(抜粋本文):
⟨
人によって記憶のスイッチになるものは色々ある。音楽はわかりやすい。懐かしい曲を聴くと、その頃の感情が蘇る。「この気持ちがすべて」くらい強い感情を持っていたことを音楽をきっかけに思い出して、そんなことをすっかり忘れて暮らしている今の自分が、過去の自分に対して勝手にばつの悪さを感じたりもする。

においで思い出される記憶もある。

幼稚園の頃、転んで右腕にヒビが入り、しばらくギブスをしていたことがある。痛みの記憶も忘れ難い。といっても、痛みがどんなものだったのか、再現することはさすがにできないのだけれど、診察室にたどり着くまでの病院の廊下を母に連れられて歩いたとき、一歩一歩進むごとにヒビから全身に信じられないくらいの痛みが走り、実際はたいした距離ではないであろう廊下が永遠に続くように思えた気持ちと、その廊下の風景はしっかり記憶に刻まれた。

今はギブスの処置ももっと進化しているのかもしれない。当時はギブスをしばらくつけっぱなしで、ヒビがくっついてからやっとギブスを外しお風呂に腕を入れていいことになった。
⟩
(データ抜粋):
⟨
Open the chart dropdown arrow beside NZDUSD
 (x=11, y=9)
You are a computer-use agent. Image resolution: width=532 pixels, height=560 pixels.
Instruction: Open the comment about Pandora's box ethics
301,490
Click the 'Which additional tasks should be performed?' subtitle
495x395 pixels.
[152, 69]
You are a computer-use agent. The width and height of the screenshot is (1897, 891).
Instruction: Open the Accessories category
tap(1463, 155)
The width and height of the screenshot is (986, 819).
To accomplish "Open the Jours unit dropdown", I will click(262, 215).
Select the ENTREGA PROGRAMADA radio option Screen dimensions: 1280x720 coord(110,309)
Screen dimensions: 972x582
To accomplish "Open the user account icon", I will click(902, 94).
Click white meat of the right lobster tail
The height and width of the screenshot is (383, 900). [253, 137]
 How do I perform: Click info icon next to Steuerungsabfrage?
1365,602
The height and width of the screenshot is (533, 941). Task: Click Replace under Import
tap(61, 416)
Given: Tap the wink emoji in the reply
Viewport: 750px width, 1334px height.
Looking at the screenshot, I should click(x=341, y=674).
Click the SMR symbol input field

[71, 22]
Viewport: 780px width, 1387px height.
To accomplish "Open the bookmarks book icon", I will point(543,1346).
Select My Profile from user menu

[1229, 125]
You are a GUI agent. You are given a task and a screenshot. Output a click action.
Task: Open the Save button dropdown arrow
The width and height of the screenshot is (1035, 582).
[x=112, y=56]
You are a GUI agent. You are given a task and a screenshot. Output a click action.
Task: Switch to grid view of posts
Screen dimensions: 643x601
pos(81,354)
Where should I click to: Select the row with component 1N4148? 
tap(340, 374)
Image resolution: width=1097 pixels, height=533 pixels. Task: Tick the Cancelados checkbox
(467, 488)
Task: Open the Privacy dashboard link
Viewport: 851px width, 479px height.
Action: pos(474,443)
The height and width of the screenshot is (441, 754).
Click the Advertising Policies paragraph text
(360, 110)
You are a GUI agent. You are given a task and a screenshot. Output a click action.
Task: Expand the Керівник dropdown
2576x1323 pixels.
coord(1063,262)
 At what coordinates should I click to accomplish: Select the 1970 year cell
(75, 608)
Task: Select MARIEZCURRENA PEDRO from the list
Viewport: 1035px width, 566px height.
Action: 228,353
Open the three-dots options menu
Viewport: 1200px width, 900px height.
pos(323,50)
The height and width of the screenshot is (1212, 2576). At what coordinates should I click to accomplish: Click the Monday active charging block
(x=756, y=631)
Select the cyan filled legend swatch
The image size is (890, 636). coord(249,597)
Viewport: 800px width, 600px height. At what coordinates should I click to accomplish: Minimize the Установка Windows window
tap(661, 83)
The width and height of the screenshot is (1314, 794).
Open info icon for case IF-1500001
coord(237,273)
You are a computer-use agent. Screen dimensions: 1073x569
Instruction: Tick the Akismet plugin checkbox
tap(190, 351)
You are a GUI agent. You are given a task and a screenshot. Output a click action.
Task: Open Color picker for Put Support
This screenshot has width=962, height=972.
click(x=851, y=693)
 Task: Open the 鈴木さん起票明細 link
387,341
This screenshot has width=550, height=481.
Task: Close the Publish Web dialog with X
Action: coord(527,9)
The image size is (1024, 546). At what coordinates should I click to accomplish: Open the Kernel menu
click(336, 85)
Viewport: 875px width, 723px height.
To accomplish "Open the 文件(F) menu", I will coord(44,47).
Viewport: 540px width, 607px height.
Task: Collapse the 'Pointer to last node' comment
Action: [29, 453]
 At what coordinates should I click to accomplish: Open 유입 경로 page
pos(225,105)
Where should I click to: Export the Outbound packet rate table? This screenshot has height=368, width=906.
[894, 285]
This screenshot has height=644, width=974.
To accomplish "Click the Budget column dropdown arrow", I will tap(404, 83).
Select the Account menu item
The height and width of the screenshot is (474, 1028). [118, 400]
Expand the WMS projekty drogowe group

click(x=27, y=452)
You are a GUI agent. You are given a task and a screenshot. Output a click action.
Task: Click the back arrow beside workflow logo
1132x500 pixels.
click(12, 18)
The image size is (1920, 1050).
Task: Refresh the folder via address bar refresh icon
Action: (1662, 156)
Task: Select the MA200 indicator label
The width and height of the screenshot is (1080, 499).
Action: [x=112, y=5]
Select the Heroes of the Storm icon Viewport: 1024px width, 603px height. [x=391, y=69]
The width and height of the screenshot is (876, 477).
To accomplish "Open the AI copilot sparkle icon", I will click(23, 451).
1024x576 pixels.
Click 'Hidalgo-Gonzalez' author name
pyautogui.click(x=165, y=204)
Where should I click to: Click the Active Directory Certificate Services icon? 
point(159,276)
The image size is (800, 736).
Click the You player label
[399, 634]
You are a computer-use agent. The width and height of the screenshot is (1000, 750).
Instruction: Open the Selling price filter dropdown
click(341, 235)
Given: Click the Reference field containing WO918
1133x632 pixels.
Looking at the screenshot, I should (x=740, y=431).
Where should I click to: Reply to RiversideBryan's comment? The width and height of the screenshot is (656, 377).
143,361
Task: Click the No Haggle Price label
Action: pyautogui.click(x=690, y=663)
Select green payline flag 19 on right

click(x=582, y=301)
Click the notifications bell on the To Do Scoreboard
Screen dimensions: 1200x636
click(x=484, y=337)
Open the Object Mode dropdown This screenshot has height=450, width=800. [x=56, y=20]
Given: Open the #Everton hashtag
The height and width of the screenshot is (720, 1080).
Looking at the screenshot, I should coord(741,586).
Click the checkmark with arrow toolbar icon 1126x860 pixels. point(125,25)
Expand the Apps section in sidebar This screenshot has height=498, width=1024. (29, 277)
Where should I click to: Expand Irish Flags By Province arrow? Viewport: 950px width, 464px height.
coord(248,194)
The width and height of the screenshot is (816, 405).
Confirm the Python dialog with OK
⟩
(課題一覧):
A - 本文の「幼稚園の頃、転んで右腕に」で始まる段落を、主な事実を残したまま箇条書きで短くまとめること。
B - 本文のうち、「幼稚園の頃、転んで右腕にヒビ」を含む語句で始まり「腕を入れていいことになった。」で終わる部分を、一字も変えずに書き写すこと。

(解答一覧):
A -
- 幼稚園の頃、転んで右腕にヒビが入り、しばらくギブスをしていた。
- 痛みの記憶も忘れ難いが、痛みそのものを再現することはできない。
- 母に連れられて病院の廊下を診察室まで歩いたとき、一歩ごとにヒビから全身にひどい痛みが走った。
- たいした距離ではないはずの廊下が永遠に続くように思えた気持ちと、その廊下の風景は、しっかり記憶に刻まれた。

B -
幼稚園の頃、転んで右腕にヒビが入り、しばらくギブスをしていたことがある。痛みの記憶も忘れ難い。といっても、痛みがどんなものだったのか、再現することはさすがにできないのだけれど、診察室にたどり着くまでの病院の廊下を母に連れられて歩いたとき、一歩一歩進むごとにヒビから全身に信じられないくらいの痛みが走り、実際はたいした距離ではないであろう廊下が永遠に続くように思えた気持ちと、その廊下の風景はしっかり記憶に刻まれた。

今はギブスの処置ももっと進化しているのかもしれない。当時はギブスをしばらくつけっぱなしで、ヒビがくっついてからやっとギブスを外しお風呂に腕を入れていいことになった。